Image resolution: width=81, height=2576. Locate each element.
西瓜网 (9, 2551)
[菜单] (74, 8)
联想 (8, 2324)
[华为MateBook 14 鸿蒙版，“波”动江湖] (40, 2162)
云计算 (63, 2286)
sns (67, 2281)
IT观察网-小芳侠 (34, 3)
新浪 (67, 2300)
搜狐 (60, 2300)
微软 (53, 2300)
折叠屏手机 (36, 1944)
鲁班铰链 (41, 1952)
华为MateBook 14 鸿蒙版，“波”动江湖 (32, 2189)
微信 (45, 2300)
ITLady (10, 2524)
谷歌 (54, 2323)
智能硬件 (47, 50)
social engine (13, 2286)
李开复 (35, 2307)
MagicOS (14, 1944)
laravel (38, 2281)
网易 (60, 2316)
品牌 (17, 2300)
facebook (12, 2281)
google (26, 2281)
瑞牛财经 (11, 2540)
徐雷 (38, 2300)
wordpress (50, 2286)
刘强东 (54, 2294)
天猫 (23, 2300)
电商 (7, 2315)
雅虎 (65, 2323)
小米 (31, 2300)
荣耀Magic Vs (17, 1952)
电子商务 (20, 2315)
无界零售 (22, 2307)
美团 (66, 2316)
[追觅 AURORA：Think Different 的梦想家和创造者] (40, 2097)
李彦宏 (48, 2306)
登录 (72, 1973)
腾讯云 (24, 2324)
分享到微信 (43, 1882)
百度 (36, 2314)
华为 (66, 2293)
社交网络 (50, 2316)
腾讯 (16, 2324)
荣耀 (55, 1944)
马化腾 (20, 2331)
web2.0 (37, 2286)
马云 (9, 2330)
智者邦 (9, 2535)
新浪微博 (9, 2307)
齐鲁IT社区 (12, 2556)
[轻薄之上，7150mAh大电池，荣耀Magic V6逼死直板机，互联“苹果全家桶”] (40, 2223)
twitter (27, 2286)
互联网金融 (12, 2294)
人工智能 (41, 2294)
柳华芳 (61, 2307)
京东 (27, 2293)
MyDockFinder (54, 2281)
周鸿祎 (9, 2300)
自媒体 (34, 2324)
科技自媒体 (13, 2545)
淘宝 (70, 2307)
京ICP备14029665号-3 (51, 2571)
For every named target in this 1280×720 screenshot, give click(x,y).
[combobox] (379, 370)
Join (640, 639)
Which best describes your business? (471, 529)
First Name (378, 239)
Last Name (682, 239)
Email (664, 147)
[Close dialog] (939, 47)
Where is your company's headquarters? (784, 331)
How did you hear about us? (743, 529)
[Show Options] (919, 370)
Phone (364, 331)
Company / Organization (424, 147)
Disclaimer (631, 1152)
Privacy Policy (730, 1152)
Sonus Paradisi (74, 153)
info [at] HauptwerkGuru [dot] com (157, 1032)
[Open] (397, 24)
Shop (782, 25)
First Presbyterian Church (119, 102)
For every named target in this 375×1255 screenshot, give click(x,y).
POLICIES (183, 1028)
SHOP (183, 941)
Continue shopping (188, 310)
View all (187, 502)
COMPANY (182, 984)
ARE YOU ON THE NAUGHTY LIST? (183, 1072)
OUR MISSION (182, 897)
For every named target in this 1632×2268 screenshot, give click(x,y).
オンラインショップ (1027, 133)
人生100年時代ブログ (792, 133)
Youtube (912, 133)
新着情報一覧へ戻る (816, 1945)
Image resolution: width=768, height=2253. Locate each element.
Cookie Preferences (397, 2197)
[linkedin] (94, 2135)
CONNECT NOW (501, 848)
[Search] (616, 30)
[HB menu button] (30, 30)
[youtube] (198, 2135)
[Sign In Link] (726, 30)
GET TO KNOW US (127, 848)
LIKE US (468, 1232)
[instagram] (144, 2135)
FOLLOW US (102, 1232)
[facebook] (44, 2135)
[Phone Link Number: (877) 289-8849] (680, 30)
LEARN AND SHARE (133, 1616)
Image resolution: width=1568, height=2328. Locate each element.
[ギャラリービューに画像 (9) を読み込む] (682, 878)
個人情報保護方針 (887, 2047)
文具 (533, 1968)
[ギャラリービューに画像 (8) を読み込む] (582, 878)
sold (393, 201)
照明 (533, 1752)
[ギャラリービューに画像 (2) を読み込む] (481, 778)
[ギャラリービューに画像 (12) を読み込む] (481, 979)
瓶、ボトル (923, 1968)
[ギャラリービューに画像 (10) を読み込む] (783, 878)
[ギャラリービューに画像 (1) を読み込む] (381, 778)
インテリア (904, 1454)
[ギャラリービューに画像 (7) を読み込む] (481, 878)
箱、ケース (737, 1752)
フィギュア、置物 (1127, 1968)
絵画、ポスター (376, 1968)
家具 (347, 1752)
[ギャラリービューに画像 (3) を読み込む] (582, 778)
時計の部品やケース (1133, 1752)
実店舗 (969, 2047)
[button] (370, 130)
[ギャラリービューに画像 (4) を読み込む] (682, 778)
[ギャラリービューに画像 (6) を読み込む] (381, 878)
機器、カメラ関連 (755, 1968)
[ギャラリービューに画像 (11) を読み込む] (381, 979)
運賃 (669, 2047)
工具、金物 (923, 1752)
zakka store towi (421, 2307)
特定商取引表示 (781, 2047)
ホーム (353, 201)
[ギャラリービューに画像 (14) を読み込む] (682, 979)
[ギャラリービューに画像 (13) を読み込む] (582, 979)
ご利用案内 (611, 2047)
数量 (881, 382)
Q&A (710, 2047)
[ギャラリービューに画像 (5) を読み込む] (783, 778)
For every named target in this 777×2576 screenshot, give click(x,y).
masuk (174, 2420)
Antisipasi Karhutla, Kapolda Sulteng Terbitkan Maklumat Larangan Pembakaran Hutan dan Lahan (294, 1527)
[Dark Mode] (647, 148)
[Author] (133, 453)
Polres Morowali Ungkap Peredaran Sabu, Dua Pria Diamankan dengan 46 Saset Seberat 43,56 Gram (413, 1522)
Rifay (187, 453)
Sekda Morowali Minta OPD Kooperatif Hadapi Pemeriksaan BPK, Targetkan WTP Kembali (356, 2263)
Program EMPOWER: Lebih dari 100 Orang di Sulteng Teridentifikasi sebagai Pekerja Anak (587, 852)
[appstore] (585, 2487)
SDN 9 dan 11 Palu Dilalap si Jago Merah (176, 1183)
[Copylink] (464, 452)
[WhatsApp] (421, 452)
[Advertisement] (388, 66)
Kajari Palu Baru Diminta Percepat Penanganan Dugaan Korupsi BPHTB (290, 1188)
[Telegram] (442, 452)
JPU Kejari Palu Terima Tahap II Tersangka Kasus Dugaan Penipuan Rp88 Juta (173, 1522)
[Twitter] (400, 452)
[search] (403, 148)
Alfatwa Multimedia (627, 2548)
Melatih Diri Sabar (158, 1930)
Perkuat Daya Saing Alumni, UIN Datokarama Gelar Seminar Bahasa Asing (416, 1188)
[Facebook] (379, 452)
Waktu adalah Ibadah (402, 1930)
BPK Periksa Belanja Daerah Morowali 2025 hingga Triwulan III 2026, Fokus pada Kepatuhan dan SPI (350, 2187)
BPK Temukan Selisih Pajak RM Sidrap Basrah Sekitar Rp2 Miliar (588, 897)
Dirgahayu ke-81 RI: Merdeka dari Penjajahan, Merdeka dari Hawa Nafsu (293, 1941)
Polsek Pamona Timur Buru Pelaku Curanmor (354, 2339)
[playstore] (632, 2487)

*What is being asked:*
Report the lines above that contain "dari".

*Written response:*
Program EMPOWER: Lebih dari 100 Orang di Sulteng Teridentifikasi sebagai Pekerja Anak (587, 852)
Dirgahayu ke-81 RI: Merdeka dari Penjajahan, Merdeka dari Hawa Nafsu (293, 1941)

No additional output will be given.